Süddeutsche Zeitung

Widerstand gegen Hochwasserschutz:Sturzflut und Sturheit

Nach Naturkatastrophen ist die Bestürzung oft groß, doch die Menschen vergessen schnell - und der Widerstand gegen Schutzmaßnahmen wie die Polder an der Donau hält an. Dabei ist Vorsorge zwingend nötig.

Von Christian Sebald

Beim ersten Hören klingt es seltsam: Auf die Sturzflut in Schönau am Königssee (Kreis Berchtesgadener Land) antwortet Thorsten Glauber mit einer Beratungsoffensive. "Wir intensivieren die Sturzflut-Beratung für unsere Kommunen", sagt der Umweltminister. "Denn wir wollen eine noch größere Dynamik bei der Vorsorge erreichen." Es ist aber nicht seltsam, was der FW-Politiker sagt. Denn es sind die Landgemeinden, die sich gegen Naturkatastrophen wie im Berchtesgadener Land wappnen müssen. Denn sie sind für die Bäche und kleinen Flüsse zuständig, die sich bei Starkregen plötzlich in braune Ströme verwandeln können und dann alles mit sich reißen. Viele Kommunen haben diese Gefahr noch nicht wirklich erkannt.

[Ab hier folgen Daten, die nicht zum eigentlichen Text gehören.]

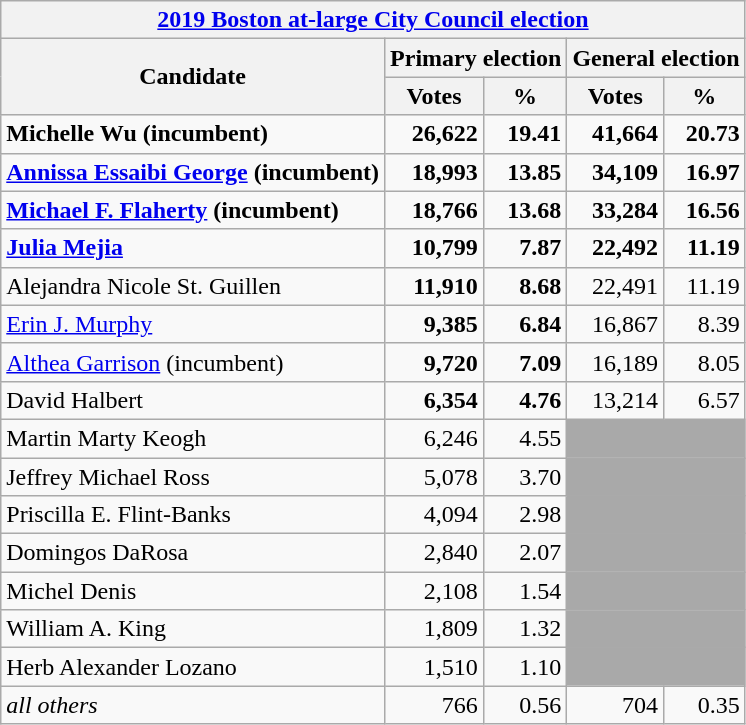
2.07 (524, 553)
4.55 (524, 438)
Annissa Essaibi George (incumbent) (193, 172)
Primary election (476, 58)
13,214 (616, 400)
Michael F. Flaherty (incumbent) (193, 210)
4.76 (524, 400)
Domingos DaRosa (193, 553)
16,189 (616, 362)
7.09 (524, 362)
8.39 (705, 324)
2,108 (434, 591)
Alejandra Nicole St. Guillen (193, 286)
7.87 (524, 248)
General election (656, 58)
0.35 (705, 705)
11,910 (434, 286)
9,385 (434, 324)
Althea Garrison (incumbent) (193, 362)
2019 Boston at-large City Council election (373, 20)
Julia Mejia (193, 248)
Martin Marty Keogh (193, 438)
William A. King (193, 629)
16,867 (616, 324)
4,094 (434, 515)
19.41 (524, 134)
Candidate (193, 77)
5,078 (434, 477)
Jeffrey Michael Ross (193, 477)
13.85 (524, 172)
David Halbert (193, 400)
26,622 (434, 134)
1.10 (524, 667)
16.97 (705, 172)
18,766 (434, 210)
34,109 (616, 172)
Priscilla E. Flint-Banks (193, 515)
Michel Denis (193, 591)
1.32 (524, 629)
Erin J. Murphy (193, 324)
20.73 (705, 134)
704 (616, 705)
10,799 (434, 248)
13.68 (524, 210)
18,993 (434, 172)
6,354 (434, 400)
Herb Alexander Lozano (193, 667)
1,809 (434, 629)
766 (434, 705)
9,720 (434, 362)
6.84 (524, 324)
3.70 (524, 477)
Michelle Wu (incumbent) (193, 134)
2.98 (524, 515)
6.57 (705, 400)
22,491 (616, 286)
16.56 (705, 210)
2,840 (434, 553)
22,492 (616, 248)
8.05 (705, 362)
all others (193, 705)
1,510 (434, 667)
0.56 (524, 705)
41,664 (616, 134)
33,284 (616, 210)
6,246 (434, 438)
1.54 (524, 591)
8.68 (524, 286)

Der Freistaat indes unterstützt die Landgemeinden bei der Gegenwehr. Und zwar üppig: Er übernimmt 75 Prozent der Kosten für kommunale Sturzflut-Schutzkonzepte und kleinere Dämme, Rückhaltebecken und andere Gegenmaßnahmen. Bisher sind zwölf Millionen Euro aus dem Fördertopf abgerufen worden. Das ist eher wenig.

Glauber setzt darauf, dass die schlimmen Bilder von den Sturzfluten jetzt die eine oder andere Gemeinde dazu bringen, die Angebote des Freistaats anzunehmen. Denn die Hochwasserschützer machen immer wieder die gleiche, schlimme Erfahrung. "Nach einer Flutkatastrophe hast du zwei oder drei Jahre Zeit, um in der Bevölkerung und der Politik neue Dämme, Rückhalteflächen oder andere Schutzprojekte durchzubringen", sagt ein Experte. "Danach sind alle Schäden und das Leid vergessen, die sie angerichtet hat, der Widerstand gegen Schutzprojekte wächst, bis man sie nicht mehr durchsetzen kann."

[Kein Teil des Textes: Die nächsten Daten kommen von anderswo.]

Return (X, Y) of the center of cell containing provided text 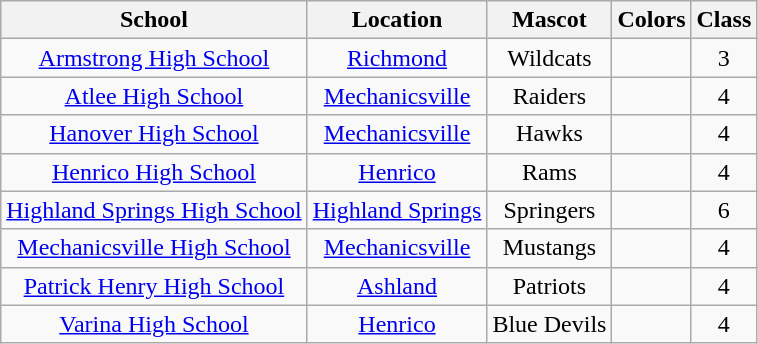
Ashland (397, 286)
Patriots (550, 286)
Patrick Henry High School (154, 286)
Hanover High School (154, 134)
Mechanicsville High School (154, 248)
Henrico High School (154, 172)
Mascot (550, 20)
Richmond (397, 58)
Raiders (550, 96)
Rams (550, 172)
Highland Springs High School (154, 210)
Class (724, 20)
School (154, 20)
Varina High School (154, 324)
Colors (652, 20)
Armstrong High School (154, 58)
Location (397, 20)
Wildcats (550, 58)
Mustangs (550, 248)
Highland Springs (397, 210)
3 (724, 58)
6 (724, 210)
Blue Devils (550, 324)
Hawks (550, 134)
Atlee High School (154, 96)
Springers (550, 210)
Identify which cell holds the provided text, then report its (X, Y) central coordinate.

Der Freistaat dagegen hat seine Lektion beim Pfingsthochwasser 1999 gelernt. Nach tagelangen Regenfällen in Oberbayern und im Allgäu überströmten damals erst die Donauzuflüsse aus den Alpen, dann die Donau selbst Dämme und Deiche. Besonders schlimm traf es Neustadt an der Donau. Auch Neu-Ulm und Teile von Augsburg wurden überflutet, ebenso kleine Orte wie Sonthofen, Weilheim oder Eschenlohe. Bayernweit starben fünf Menschen in den Fluten, 100 000 waren direkt betroffen, der Schaden betrug eine Milliarde Euro. Das Pfingsthochwasser ist die Zäsur im Hochwasserschutz in Bayern. Danach legte die Staatsregierung das Schutzprogramm 2020 auf. Sein Volumen: 3,4 Milliarden Euro.

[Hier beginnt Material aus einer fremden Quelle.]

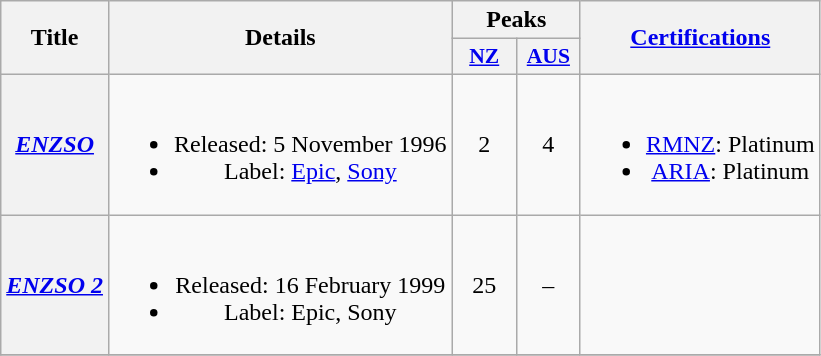
Released: 16 February 1999Label: Epic, Sony (280, 284)
4 (548, 144)
AUS (548, 57)
Peaks (516, 20)
RMNZ: PlatinumARIA: Platinum (700, 144)
ENZSO (55, 144)
– (548, 284)
25 (484, 284)
Certifications (700, 38)
ENZSO 2 (55, 284)
Released: 5 November 1996Label: Epic, Sony (280, 144)
Title (55, 38)
Details (280, 38)
2 (484, 144)
NZ (484, 57)
Identify which cell holds the provided text, then report its (x, y) central coordinate. 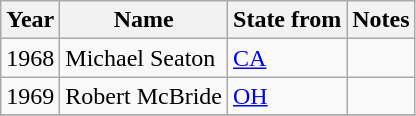
Notes (381, 20)
1969 (30, 96)
Year (30, 20)
Robert McBride (144, 96)
OH (288, 96)
CA (288, 58)
State from (288, 20)
1968 (30, 58)
Michael Seaton (144, 58)
Name (144, 20)
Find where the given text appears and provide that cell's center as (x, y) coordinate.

Das Programm war ausschließlich für die Donau und die anderen großen Flüsse gedacht, für die der Freistaat zuständig ist. In seinem Rahmen sind 340 Kilometer Deiche saniert worden. 190 Kilometer Deiche wurden neu errichtet, dazu weitere 70 Kilometer Hochwasserschutz-Wände. Knapp 1300 Kilometer Gewässerstrecke und 2700 Hektar Auwald sind renaturiert worden, damit die Flüsse wieder mehr Platz haben. Vor allem an der Isar unterhalb von Freising sind viele Kilometer Deiche zurückverlegt worden. Dort und an anderen Flussabschnitten wurde so zusätzlicher Stauraum für 25 Millionen Kubikmeter Hochwasser geschaffen. Für 8000 Kilometer Flussstrecke hat der Freistaat Hochwasser-Gefahrenkarten herausgegeben - mit allen potenziellen Überschwemmungsflächen.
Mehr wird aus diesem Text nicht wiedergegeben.